Throw religion into the mix of failed leadership, too. In March 2020, a Muslim religious congregation took place in Delhi that ended up being a superspreader event. The event and attendees were heavily criticised, especially by Hindu nationalists, for spreading the virus — but Hindu festivals have had the same effect.

The Kumbh Mela is an especially sacred Hindu tradition — on a 12-year cycle, four separate regions celebrate this festival. Initially, the Haridwar Kumbh Mela was scheduled to happen next year, but it was moved up due to astrological concerns. Past versions of these events have seen up to 30 million people gather in one day, and despite the rising case counts and concerns about it being a superspreader event, the festival went on as planned, with officials saying that it would not be cut short. Additionally, much of India celebrated Holi in late March, and like the Kumbh Mela celebrations, attendees tended to ignore masking as well as social distancing.

Now, weeks, days and months after all of these decisions were made, politicians are realising the seriousness of the disaster. After the Kumbh Mela kicked off, Modi asked for people to celebrate symbolically. Additionally, the political campaigners have finally started shutting down.
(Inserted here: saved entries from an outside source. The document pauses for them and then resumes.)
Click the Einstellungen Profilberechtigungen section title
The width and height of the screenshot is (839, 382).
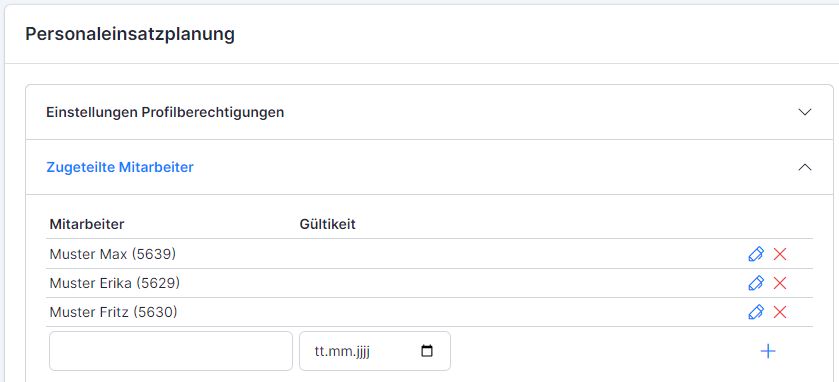coord(165,112)
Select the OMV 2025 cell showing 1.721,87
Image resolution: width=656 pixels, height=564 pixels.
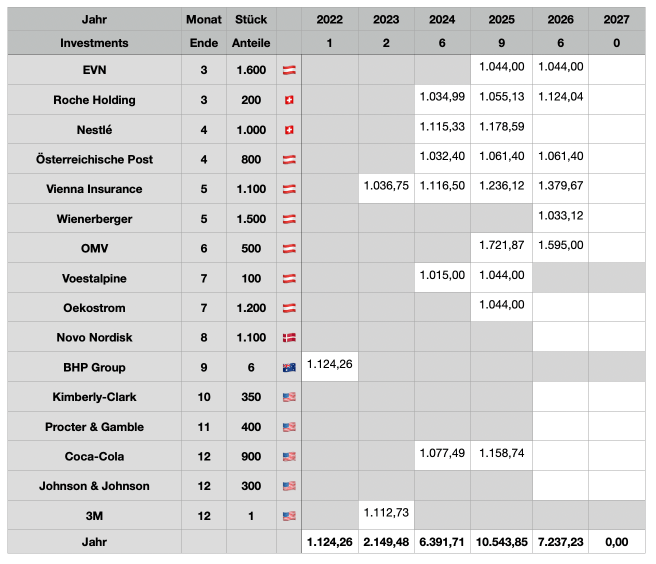click(x=503, y=245)
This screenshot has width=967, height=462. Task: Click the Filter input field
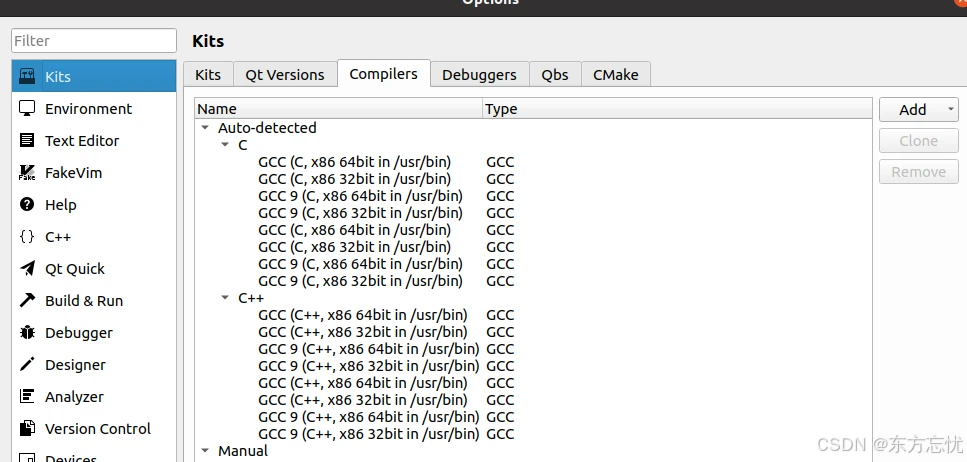(x=94, y=41)
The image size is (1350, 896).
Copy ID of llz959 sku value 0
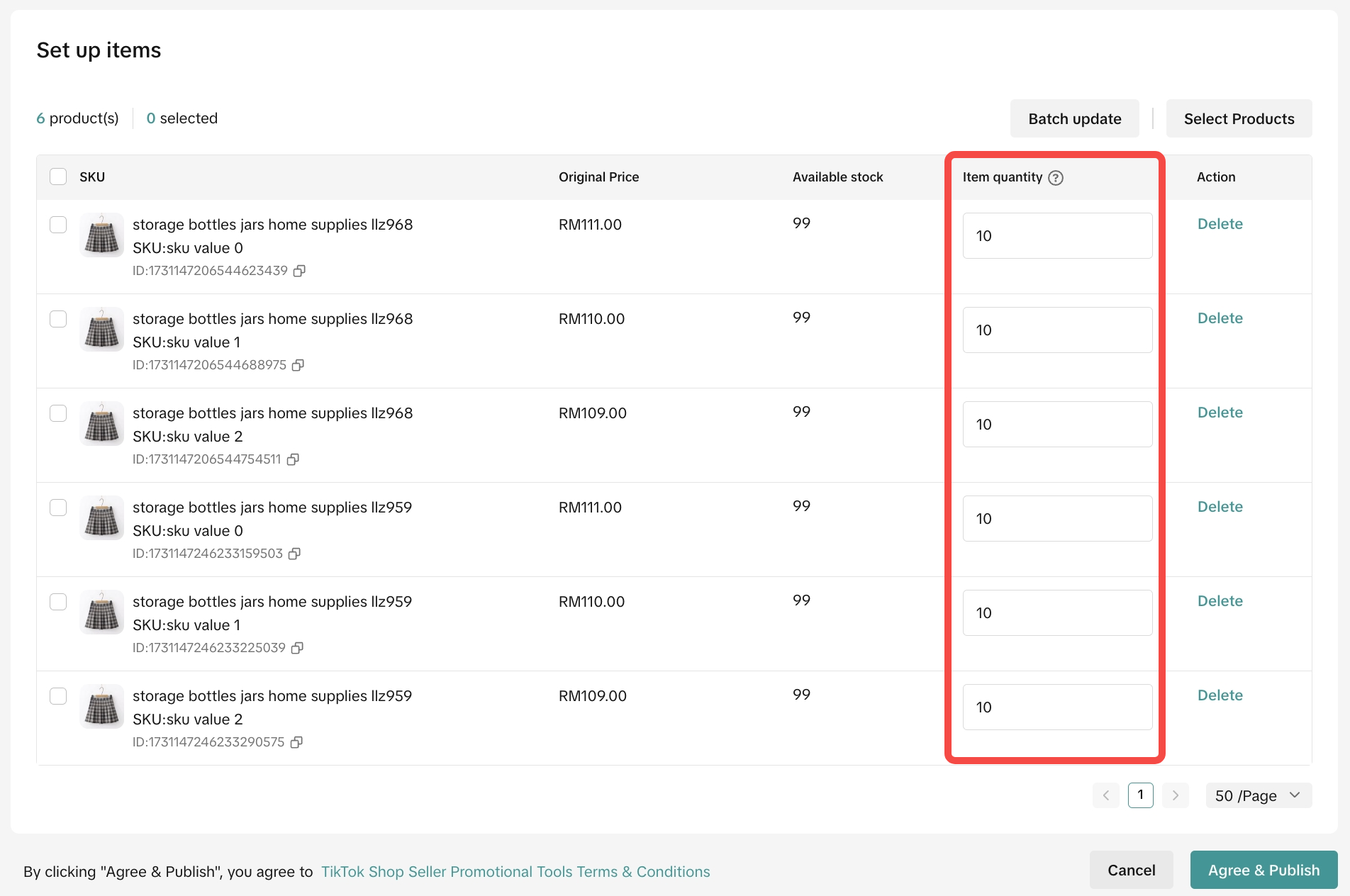click(294, 554)
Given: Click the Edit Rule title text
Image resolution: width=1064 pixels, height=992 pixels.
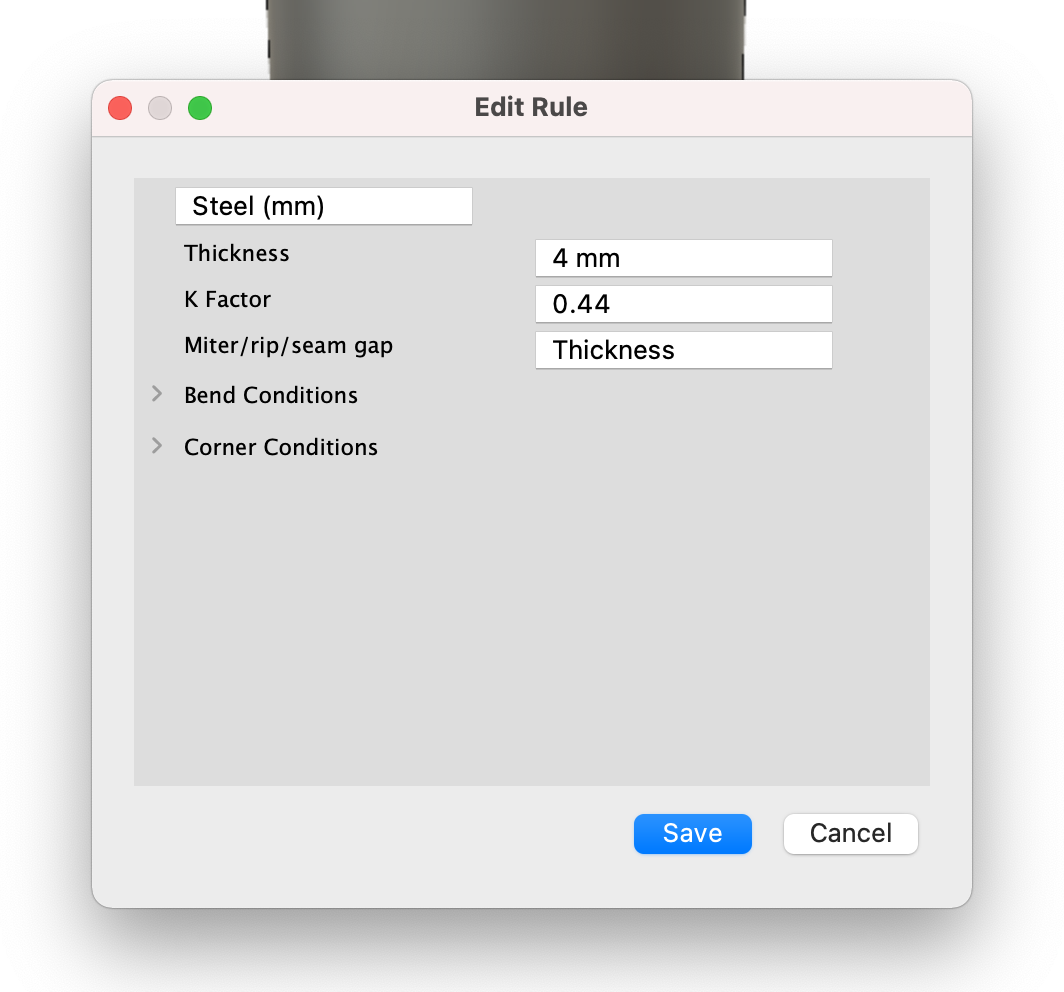Looking at the screenshot, I should point(531,108).
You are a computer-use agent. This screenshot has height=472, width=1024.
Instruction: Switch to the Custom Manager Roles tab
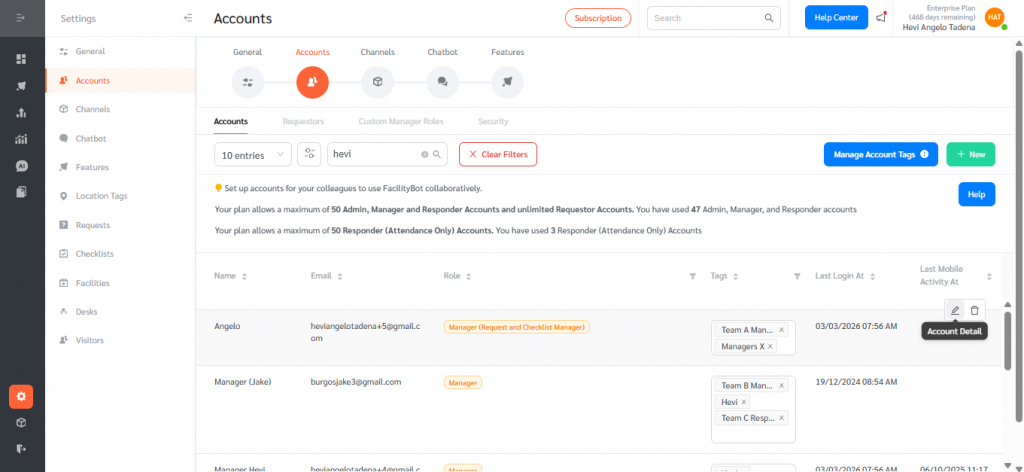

Rahul Gandhi was the first to announce on April 18 that he would be cancelling the remainder of his rallies in West Bengal. This was followed by other contenders changing strategy: the Trinamool Congress initially opted to hold smaller rallies but later decided to go fully virtual, and the BJP announced the cancellation of mega-rallies but said it would continue with smaller ones. Returnees from the Kumbh Mela are driving up case counts in certain states, and these numbers will almost certainly increase.

All of this has produced a compound disaster. States are running out of oxygen (or are reduced to having officials beg for it on Twitter), people are sharing hospital beds, and crematoriums’ furnace grills in some regions have melted because of overuse.

There is every indication that it will continue to get worse before it gets better — the US-based Institute for Health Metrics and Evaluation’s model predicts a peak in mid-May. The people who made the decisions that got the country here may get the virus, but they will have access to the oxygen and medicine they need. The people who will suffer most are those who have traditionally suffered — the poor and working class who followed the examples set by politicians across the country.